:: GESTELLTE AUFGABE ::
Bitte beantworte anhand des Textes über den Kunstraum Weikendorf: In welchem Jahr wurde das alte Feuerwehrzeughaus zu einem Kunstraum adaptiert?

:: TEXTABSCHNITT ::
• • • •
Natur hinter Glas

Ein knapp 14 Quadratmeter großes Schaufenster gibt den Blick zu einem „Naturschauspiel“ frei, das wir täglich übersehen, und regt zum Nachdenken über den Wert unserer Böden an.

3 Min.

© Joanna Pianka

Ausgerechnet während diese Zeilen entstehen, poppt als „Breaking News“ folgende Schlagzeile am Bildschirm auf: „Bodenversiegelung ist Österreichs größtes Problem.“ Laut aktuellem Bodenreport des WWF werden im Schnitt mehr als elf Hektar täglich verbraucht, das sei „um mehr als das Vierfache über dem bundesweiten ,Nachhaltigkeitsziel‘ von 2002“, heißt es darin.

Elisabeth Falkinger stellt den Boden aus. Durch ein 2,5 Meter hohes und 5,5 Meter breites Schaufenster kann man seit Mai in Weikendorf beobachten, was passiert, wenn man die Natur einfach sein lässt. Oder eben nicht, weil die Gärtnerin und Künstlerin die Erden (sic!) in eine Laborsituation transferierte.

Ihre Intervention trägt den Titel „Keim Erkundung Weikendorf“. „Elisabeth Falkinger macht uns damit bewusst, wie wertvoll der Boden ist, und was alles in der Erde keimt“, sagt Robert Hanel. Der pensionierte Architekt ist engagiertes Jury-Mitglied des Kunstraums Weikendorf der ersten Stunde. Das alte Feuerwehrzeughaus im Ort, das schon ausgedient hatte, wurde 2007 vom Künstler Michael Kienzer für Kunst im öffentlichen Raum zu einem Kunstraum adaptiert. Es sollten darin keine „klassischen“ Ausstellungen stattfinden, sondern bei Tag und Nacht sichtbare, temporäre Installationen, die zum Nachdenken und Diskutieren anregen. Traf der Künstler die ersten Jahre auch die Entscheidung über die ausgestellten Positionen, liegt die Programmierung seit nun bereits zehn Jahren bei einer Jury aus interessierten Menschen im Ort gemeinsam mit der Abteilung des Landes/Kunst im öffentlichen Raum Niederösterreich (KOERNOE).
• • • •
[Einträge dazu, wo Elemente erscheinen]
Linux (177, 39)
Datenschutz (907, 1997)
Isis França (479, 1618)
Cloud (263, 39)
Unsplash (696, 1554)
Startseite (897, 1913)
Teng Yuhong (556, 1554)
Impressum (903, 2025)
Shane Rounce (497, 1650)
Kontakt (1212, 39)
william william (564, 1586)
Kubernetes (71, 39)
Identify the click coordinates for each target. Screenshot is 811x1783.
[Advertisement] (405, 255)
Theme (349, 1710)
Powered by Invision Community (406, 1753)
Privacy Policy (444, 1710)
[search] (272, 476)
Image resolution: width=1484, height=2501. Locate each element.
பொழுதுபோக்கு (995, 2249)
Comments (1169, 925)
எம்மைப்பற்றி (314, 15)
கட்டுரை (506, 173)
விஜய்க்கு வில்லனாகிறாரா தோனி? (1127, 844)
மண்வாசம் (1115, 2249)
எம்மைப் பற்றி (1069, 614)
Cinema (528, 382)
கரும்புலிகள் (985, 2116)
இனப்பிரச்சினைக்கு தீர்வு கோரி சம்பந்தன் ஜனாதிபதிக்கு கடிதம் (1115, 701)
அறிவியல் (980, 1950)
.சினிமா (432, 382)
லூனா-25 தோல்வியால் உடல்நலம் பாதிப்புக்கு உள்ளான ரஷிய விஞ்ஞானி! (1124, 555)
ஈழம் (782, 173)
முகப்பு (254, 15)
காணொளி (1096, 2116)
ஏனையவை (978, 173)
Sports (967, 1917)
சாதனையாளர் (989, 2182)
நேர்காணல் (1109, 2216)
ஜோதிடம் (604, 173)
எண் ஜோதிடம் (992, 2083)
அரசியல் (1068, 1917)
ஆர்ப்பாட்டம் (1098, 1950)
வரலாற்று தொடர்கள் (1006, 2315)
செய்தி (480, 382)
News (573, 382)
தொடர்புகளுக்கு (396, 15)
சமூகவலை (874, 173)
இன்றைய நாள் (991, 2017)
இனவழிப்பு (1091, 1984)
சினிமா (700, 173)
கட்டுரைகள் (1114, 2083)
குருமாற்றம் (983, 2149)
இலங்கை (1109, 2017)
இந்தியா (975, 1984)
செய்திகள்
• • • •
:: ERGEBNIS ::
Im Jahr 2007.